In un colpo di scena che ha scosso la politica tedesca, Jens Spahn, capogruppo della Cdu ha annunciato le sue dimissioni. La decisione arriva dopo che Spahn e suo marito sono diventati genitori di un bambino attraverso la maternità surrogata negli Stati Uniti, una pratica vietata in Germania.
La notizia ha scatenato un dibattito acceso all’interno del partito e ha portato il cancelliere federale Friedrich Merz a chiedere le dimissioni di Spahn, sottolineando l’importanza della credibilità in politica.
La vicenda ha messo in luce le tensioni interne alla Cdu riguardo a temi etici e legali.
Le dimissioni di Jens Spahn e la reazione del partito
In una lettera indirizzata ai membri del suo gruppo parlamentare, Spahn ha spiegato che la sua felicità personale nel creare una famiglia è entrata in conflitto con le sue responsabilità politiche.

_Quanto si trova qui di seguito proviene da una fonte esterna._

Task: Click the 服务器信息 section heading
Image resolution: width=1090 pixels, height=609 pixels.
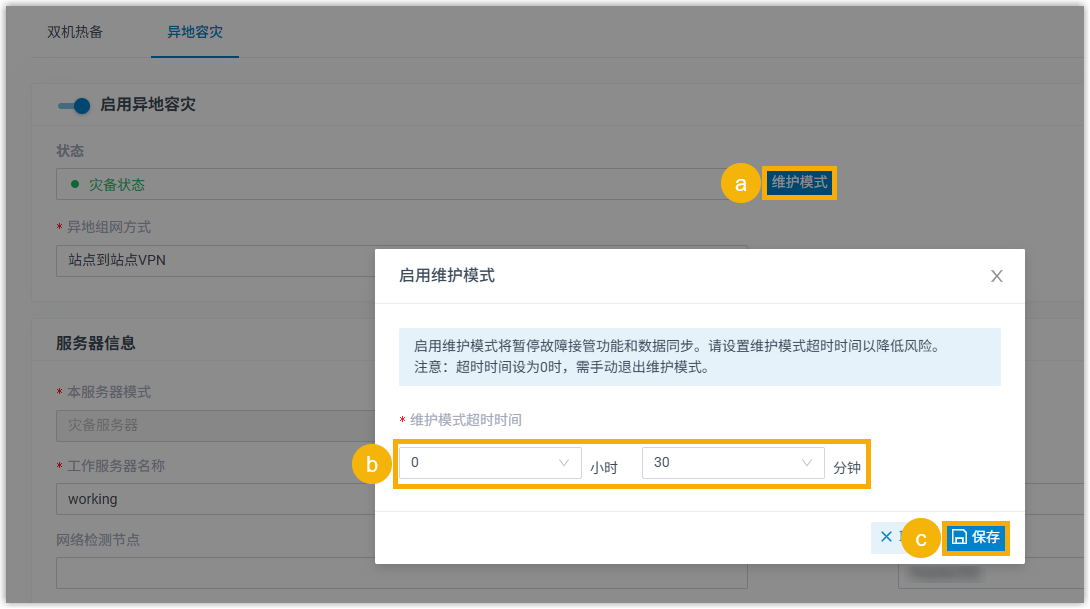Action: tap(96, 343)
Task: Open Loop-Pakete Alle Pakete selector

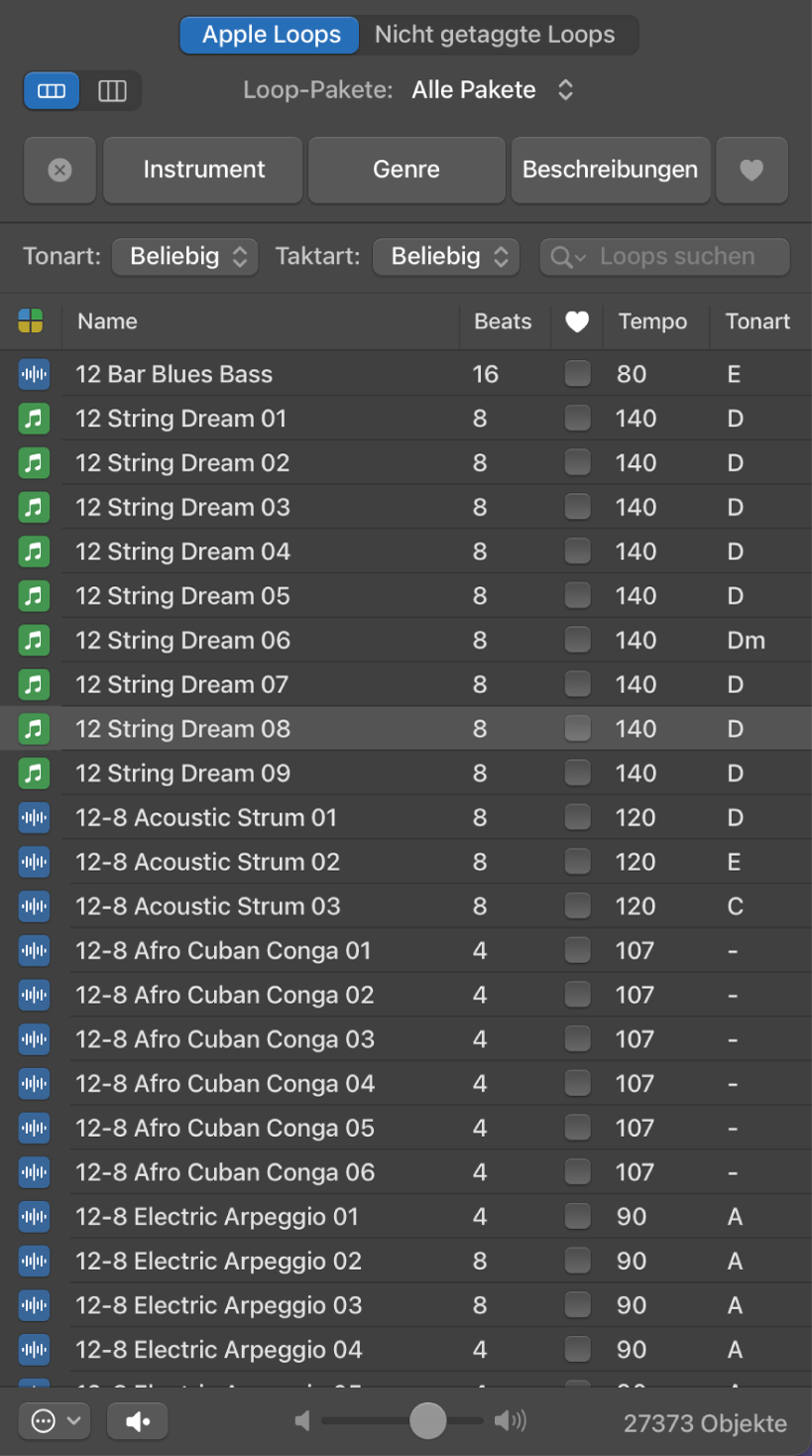Action: tap(493, 90)
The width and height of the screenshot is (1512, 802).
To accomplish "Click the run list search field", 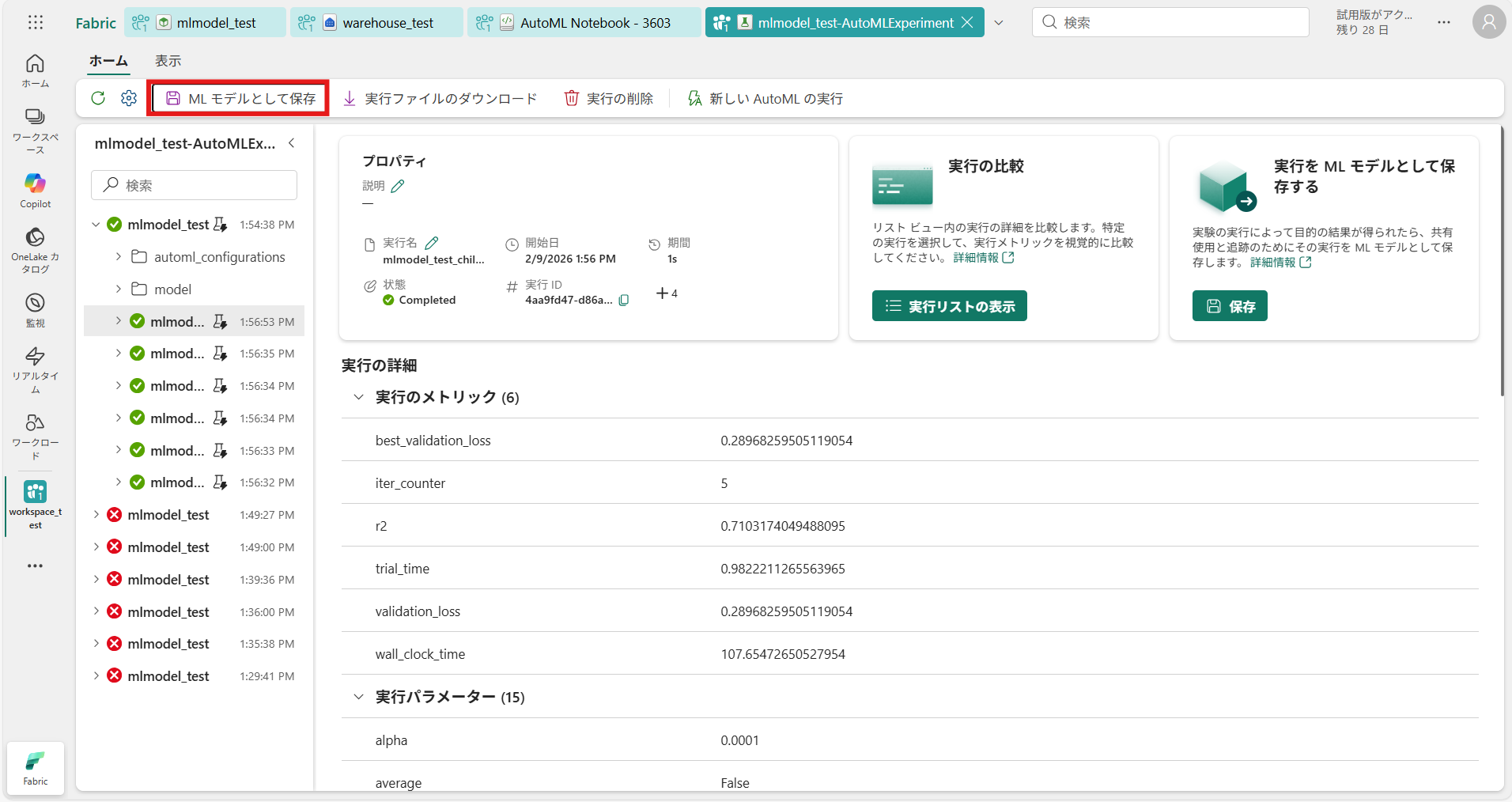I will pos(195,185).
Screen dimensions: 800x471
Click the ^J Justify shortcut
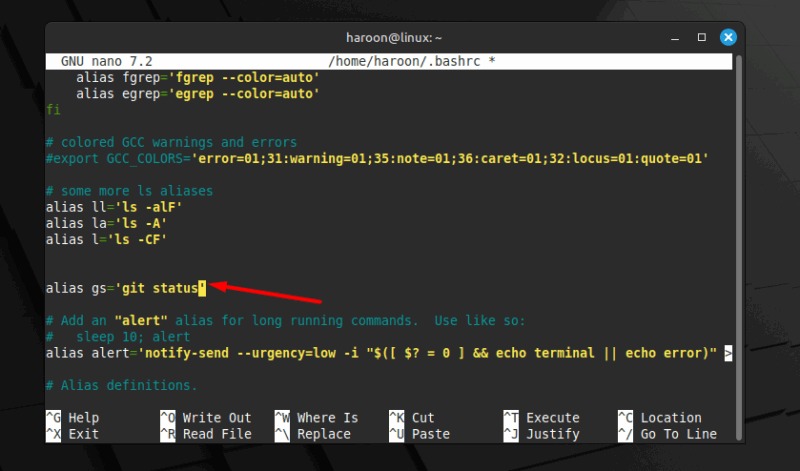pyautogui.click(x=540, y=434)

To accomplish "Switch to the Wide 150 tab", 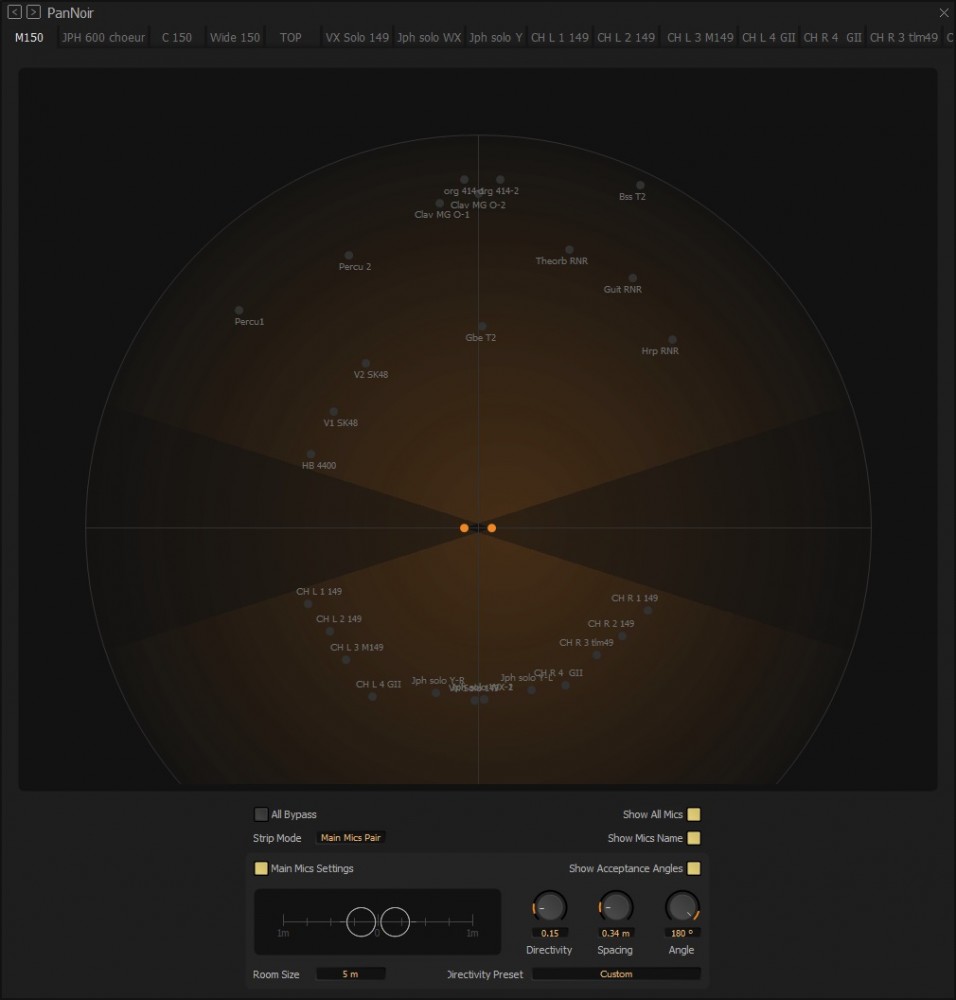I will [x=235, y=38].
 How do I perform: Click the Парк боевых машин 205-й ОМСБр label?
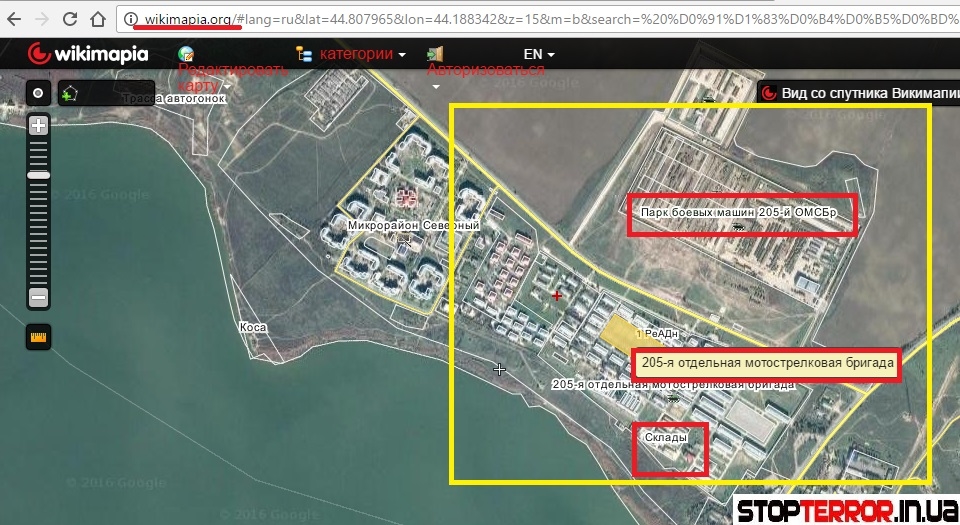coord(741,214)
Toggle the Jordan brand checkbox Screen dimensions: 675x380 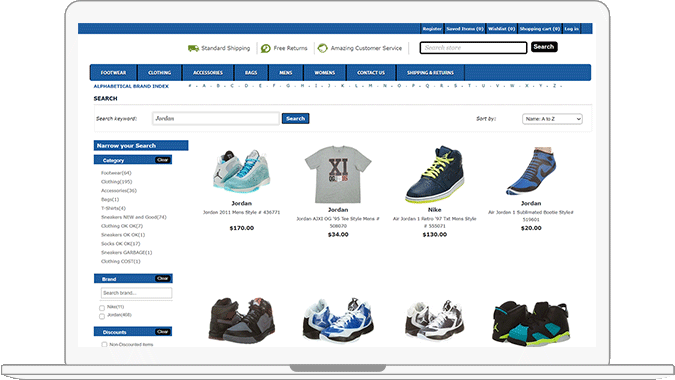point(102,316)
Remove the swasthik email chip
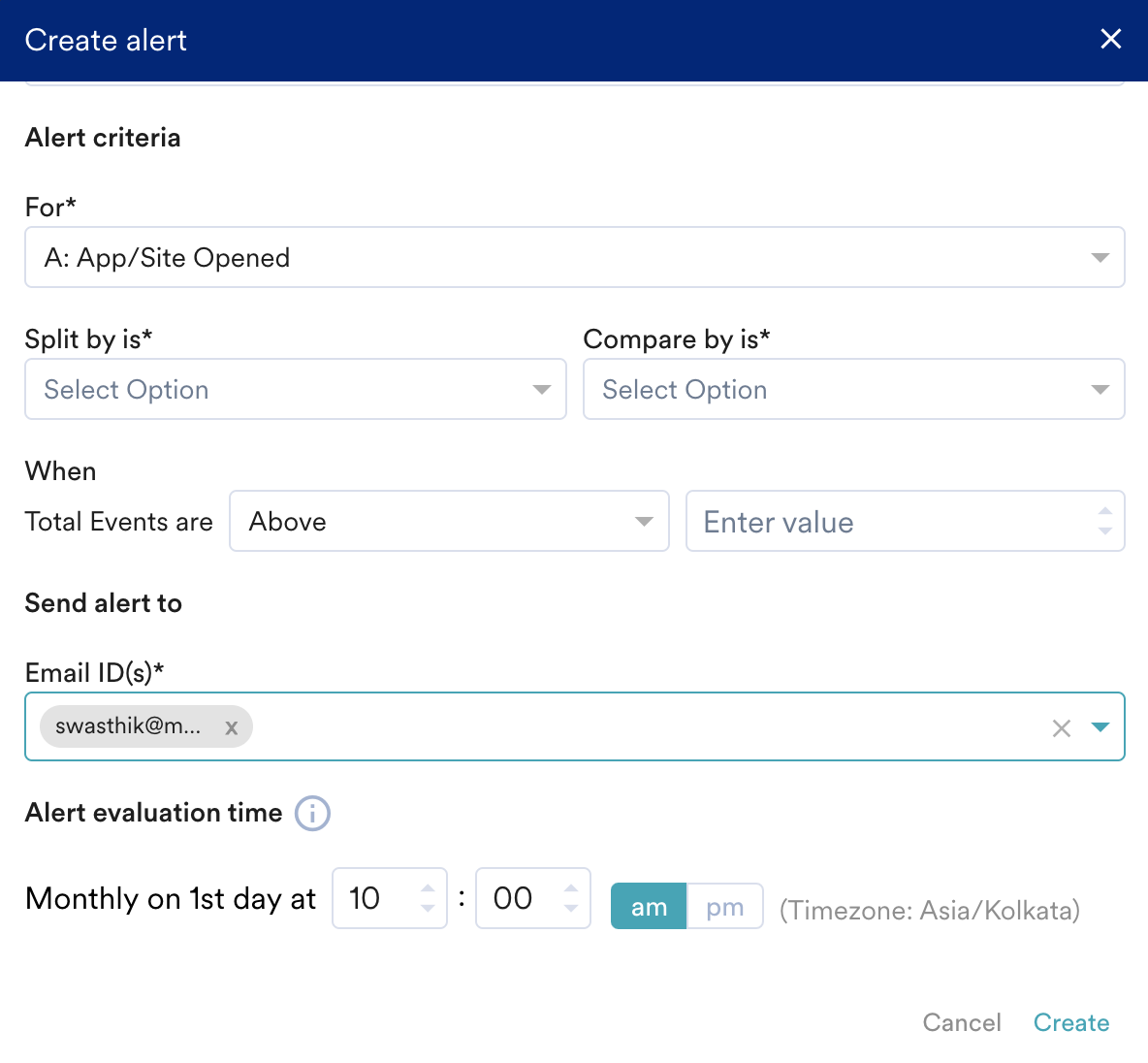The image size is (1148, 1063). point(231,727)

“Negli ultimi giorni, ho capito che la mia felicità personale nel creare una famiglia e diventare padre con mio marito è incompatibile con la mia carica politica”, ha scritto.
Spahn ha ringraziato i leader della Cdu e della Csu, Friedrich Merz e Markus Söder per la fiducia accordatagli e ha espresso gratitudine verso il suo vice, Alexander Hoffmann che prenderà la carica di capogruppo ad interim.
“La famiglia rimane la cosa più importante per me”, ha aggiunto.
Il dibattito sulla maternità surrogata in Germania
La maternità surrogata è un tema altamente controverso in Germania, dove è esplicitamente vietata per legge. La Cdu si è sempre opposta alla sua legalizzazione, ribadendo la propria posizione durante il congresso federale del partito a Stoccarda a febbraio 2026. “Alla luce delle preoccupazioni etiche, legali e pratiche riguardanti la maternità surrogata, la CDU tedesca ribadisce la sua richiesta di continuare a vietare la maternità surrogata”, ha dichiarato il partito.
Spahn stesso, in passato, aveva espresso dubbi sulla pratica. Nel 2015, in qualità di portavoce per le politiche sanitarie del gruppo parlamentare Cdu/Csu, dichiarò alla rivista GQ: “Come uomo gay e cristiano, personalmente trovo molto difficile conciliare la mia vita con l’idea di un utero in affitto. Accettare di non poter diventare padre in modo naturale richiede una grande umiltà.”
Le critiche e le difese di Spahn
Negli ultimi giorni, Spahn è stato criticato per aver utilizzato un metodo genitoriale illegale in Germania, nonostante lui abbia sempre sostenuto di non aver infranto la legge. La vicenda ha sollevato domande sulla coerenza tra le posizioni personali e politiche dei leader della Cdu.
Friedrich Merz, commentando le dimissioni di Spahn, ha dichiarato: “La credibilità è fondamentale in politica. Ringrazio Jens Spahn per la sua collaborazione. Ha svolto un ruolo chiave nel plasmare e guidare la transizione del gruppo parlamentare dall’opposizione al governo.”
Merz ha inoltre annunciato che proporrà un successore per la carica di presidente del gruppo parlamentare, coordinando la procedura con gli organi del partito e del gruppo parlamentare.